= Frederick Foster Gough =

Frederick Foster Gough (bapt. 7 February 1825 – 1 June 1889) was an Anglican Christian missionary who served with the Church Missionary Society during the late Qing Dynasty in China.

The second son of Ralph and Catharine Gough of Gosbrook House (later Gorsebrook House), Bushbury, Staffordshire, he was christened on 7 February 1825 at the church of Saint Peter, Wolverhampton, Staffordshire. He was educated at St John's College, Cambridge, where he obtained a BA in 1847 and his MA in 1853.

In 1848, he became a curate of St.
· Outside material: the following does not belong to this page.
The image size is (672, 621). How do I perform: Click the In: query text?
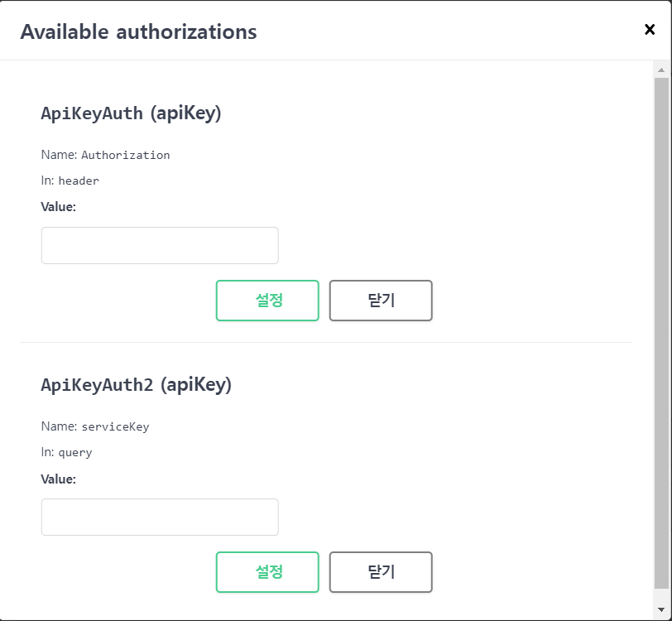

Luke's, Birmingham.

In 1849, he travelled to Hong Kong to work with George Smith (bishop of Victoria); Smith instructed him to join William Russell and Robert Henry Cobbold in Ningbo (Ningpo), where they were working with Mary Ann Aldersey.

In 1861, he returned to London where he, Hudson Taylor and Wang Laiquan worked on the romanized translation of the New Testament into Ningbo; he returned to China in 1869 and stayed for 12 years before retiring to London.

He died on 1 June 1889 in Wolverhampton, Staffordshire.

His papers are held at the Church Mission Society Library in Oxford.

==Family==
He married Mary Vigars LeMare, at Christ Church, Salford, Lancashire, on 4 April 1854, and they had one child named Ellen; he was widowed seven years later when his wife died in London in early 1861. Ellen Gough married Joseph Hoare (bishop of Victoria) and they had six children.

On 15 November 1866 in London, he married Ann Marie, the widow of the Reverend John Jones who had been a missionary in Ningbo; she died in November 1877.

In 1882 he married again in Islington, London; the bride was Emily Bear, a missionary and governess who had looked after his children.

Hudson Taylor’s son Frederick was named after Gough.